#### INSTRUCTIONS TO FOLLOW
There is material below. Print exactly the lines starting at the line with "Given: Open the FENERBAHCE team heading" and ending at the line with "The width and", ends included, and no others.

#### TASK INPUTS
Content starts

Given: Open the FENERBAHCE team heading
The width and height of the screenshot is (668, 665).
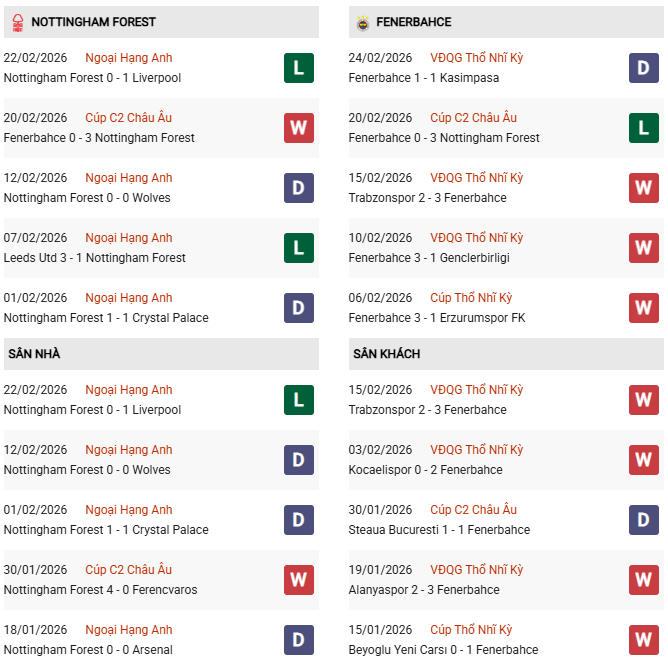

Content ends
Content starts

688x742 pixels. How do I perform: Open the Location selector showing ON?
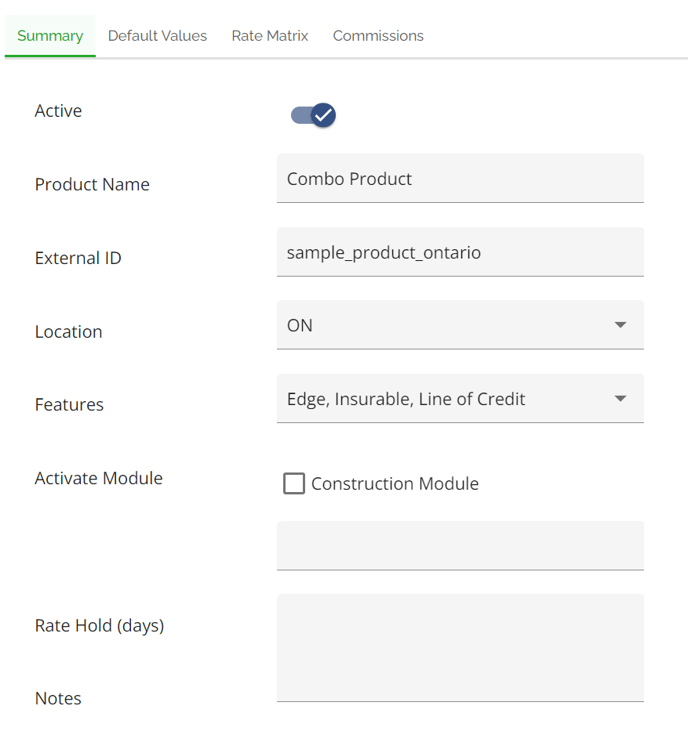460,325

Content ends
Content starts

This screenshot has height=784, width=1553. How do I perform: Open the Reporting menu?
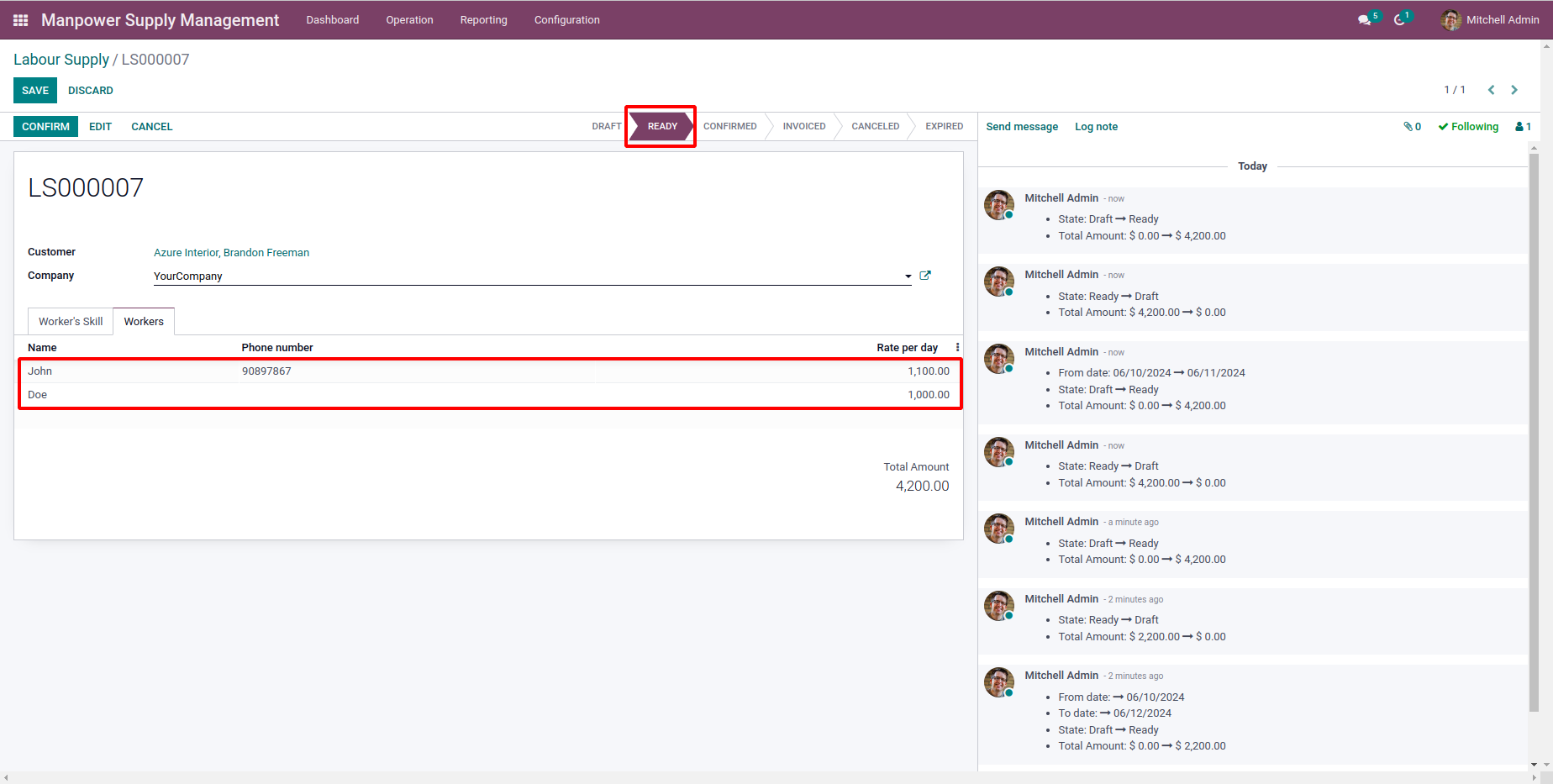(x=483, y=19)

Content ends

#### PROBLEM SOLUTION
Given: Open the FENERBAHCE team heading
The width and height of the screenshot is (668, 665).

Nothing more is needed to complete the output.